E-Poster Presentation 30th Australian and New Zealand Bone and Mineral Society Annual Scientific Meeting 2020

Background: Osteoarthritis is a leading cause of chronic pain and disability, for which there is no cure. Mesenchymal stem cells (MSCs) have recently brought new hope for treating osteoarthritis due to their ability to send anti-inflammatory and trophic signals to surrounding tissues. Interestingly, the few available clinical trials utilising MSCs to treat knee osteoarthritis have not demonstrated consistent benefits.

Aim:  This study aims to unravel the mechanisms behind the variable efficacy of stem cell injections for osteoarthritis using an in vitro model of a human osteoarthritic joint.

Methods: MSCs were co-cultured with human synovial fibroblasts (HSFs) isolated from osteoarthritic joint tissues, for up to 21 days in growth, osteogenic and chondrogenic media (simulating the relevant conditions in a joint environment). Cell interactions were assessed using RT-PCR (n=4) and histology (n=2).

Results: MSCs co-cultured with osteoarthritic HSFs showed increased inflammation (MMP2, ADAMTS5 upregulation) and impaired ability to form new bone (reduced BSP, SPP1 expression and calcium deposition) and cartilage (reduced COL2A1, ACAN expression and proteoglycan deposition) at 21 days, suggesting that the osteoarthritic joint is a highly inhibitory environment that negatively influences MSCs and reduces their therapeutic effects. Furthermore, short-term (3 days) exposure of the osteoarthritic HSFs to MSCs ('pre-conditioning') was insufficient for sustained modifications to their diseased phenotype. The osteoarthritic HSFs, whether previously exposed to MSCs or not, had similar expression profiles of inflammatory markers, and also had similar negative effects on MSCs, including inflammatory marker upregulation e.g. IL-8, ADAMTS4 and impaired chondrogenesis.

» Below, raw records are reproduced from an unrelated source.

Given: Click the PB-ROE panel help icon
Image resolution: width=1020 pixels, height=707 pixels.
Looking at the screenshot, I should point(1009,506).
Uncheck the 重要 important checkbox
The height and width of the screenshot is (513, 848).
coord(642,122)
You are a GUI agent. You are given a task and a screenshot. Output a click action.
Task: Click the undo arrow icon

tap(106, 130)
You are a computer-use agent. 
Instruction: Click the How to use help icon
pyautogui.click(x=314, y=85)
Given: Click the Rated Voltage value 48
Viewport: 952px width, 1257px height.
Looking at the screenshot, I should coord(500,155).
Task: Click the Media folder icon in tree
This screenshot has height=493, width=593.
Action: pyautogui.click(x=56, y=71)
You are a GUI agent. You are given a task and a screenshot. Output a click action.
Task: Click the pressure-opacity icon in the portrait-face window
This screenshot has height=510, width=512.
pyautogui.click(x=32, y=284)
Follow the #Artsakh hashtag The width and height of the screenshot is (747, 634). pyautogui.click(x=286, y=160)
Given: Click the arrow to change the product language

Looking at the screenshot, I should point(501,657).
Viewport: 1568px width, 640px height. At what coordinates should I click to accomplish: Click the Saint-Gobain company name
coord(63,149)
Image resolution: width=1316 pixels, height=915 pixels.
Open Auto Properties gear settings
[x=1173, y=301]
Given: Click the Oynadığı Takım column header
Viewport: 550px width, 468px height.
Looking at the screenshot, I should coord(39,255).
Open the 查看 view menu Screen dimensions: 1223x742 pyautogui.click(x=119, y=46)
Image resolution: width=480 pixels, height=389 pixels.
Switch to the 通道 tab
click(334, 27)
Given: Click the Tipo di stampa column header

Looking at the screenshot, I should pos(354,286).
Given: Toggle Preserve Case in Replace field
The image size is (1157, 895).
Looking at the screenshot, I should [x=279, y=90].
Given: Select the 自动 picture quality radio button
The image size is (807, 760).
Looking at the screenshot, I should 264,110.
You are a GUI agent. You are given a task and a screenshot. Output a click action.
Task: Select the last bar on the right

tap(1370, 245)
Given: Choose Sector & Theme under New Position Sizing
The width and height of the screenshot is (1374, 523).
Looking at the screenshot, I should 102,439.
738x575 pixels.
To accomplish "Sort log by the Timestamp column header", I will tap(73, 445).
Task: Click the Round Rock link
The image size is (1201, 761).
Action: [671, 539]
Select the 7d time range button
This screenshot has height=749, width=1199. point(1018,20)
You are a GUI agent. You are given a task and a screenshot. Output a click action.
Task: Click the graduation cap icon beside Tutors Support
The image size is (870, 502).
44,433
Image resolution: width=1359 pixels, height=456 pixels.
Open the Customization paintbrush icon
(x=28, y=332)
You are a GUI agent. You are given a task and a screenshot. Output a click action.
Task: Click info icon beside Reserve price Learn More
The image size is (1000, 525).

Conclusion: Diseased cells in an osteoarthritic joint create an inflammatory environment that impairs healing. Although MSCs have anti-inflammatory and trophic functions, they may develop a diseased phenotype similar to osteoarthritic cells following injection and show reduced therapeutic effects. Future regenerative therapies for osteoarthritis may have greater success by focusing on the biological derivatives of stem cells.